- [WHAT NEEDS TO BE DONE]: The required output is the exact run of lines below that opens at the line with "Open the post" and closes at the line with "Image resolution: width=455".

- [RECORD EXTRACTS]:
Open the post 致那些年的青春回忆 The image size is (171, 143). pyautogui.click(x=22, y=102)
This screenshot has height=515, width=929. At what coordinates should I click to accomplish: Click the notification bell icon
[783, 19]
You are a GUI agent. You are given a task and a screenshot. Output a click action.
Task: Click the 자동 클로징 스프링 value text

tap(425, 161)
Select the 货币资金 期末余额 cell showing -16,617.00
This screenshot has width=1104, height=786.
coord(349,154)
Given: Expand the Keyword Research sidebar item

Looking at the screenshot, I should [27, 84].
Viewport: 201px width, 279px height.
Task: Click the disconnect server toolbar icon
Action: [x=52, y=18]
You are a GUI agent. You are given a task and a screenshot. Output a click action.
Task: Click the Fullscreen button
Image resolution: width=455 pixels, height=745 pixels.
...
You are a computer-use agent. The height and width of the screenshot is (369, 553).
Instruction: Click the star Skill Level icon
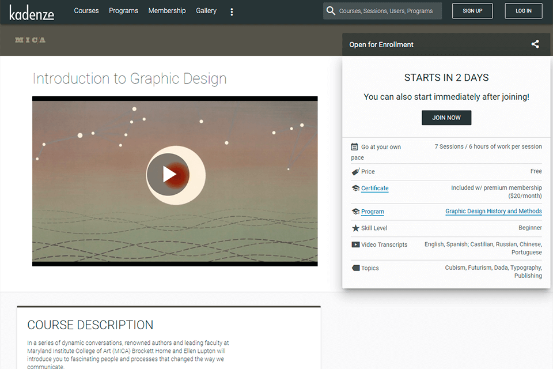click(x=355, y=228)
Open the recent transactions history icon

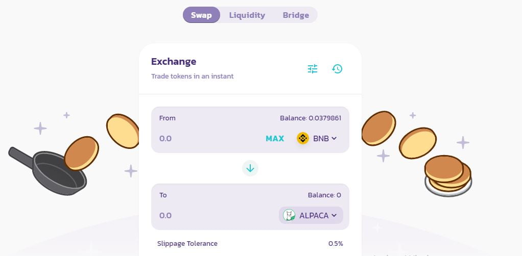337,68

- [SOLUTION BELOW]:
Open the post 致那些年的青春回忆 The image size is (171, 143). pyautogui.click(x=22, y=102)
This screenshot has height=515, width=929. At what coordinates should I click to accomplish: Click the notification bell icon
[783, 19]
You are a GUI agent. You are given a task and a screenshot. Output a click action.
Task: Click the 자동 클로징 스프링 value text

tap(425, 161)
Select the 货币资金 期末余额 cell showing -16,617.00
This screenshot has width=1104, height=786.
coord(349,154)
Given: Expand the Keyword Research sidebar item

Looking at the screenshot, I should [27, 84].
Viewport: 201px width, 279px height.
Task: Click the disconnect server toolbar icon
Action: [x=52, y=18]
You are a GUI agent. You are given a task and a screenshot. Output a click action.
Task: Click the Fullscreen button
Image resolution: width=455 pixels, height=745 pixels.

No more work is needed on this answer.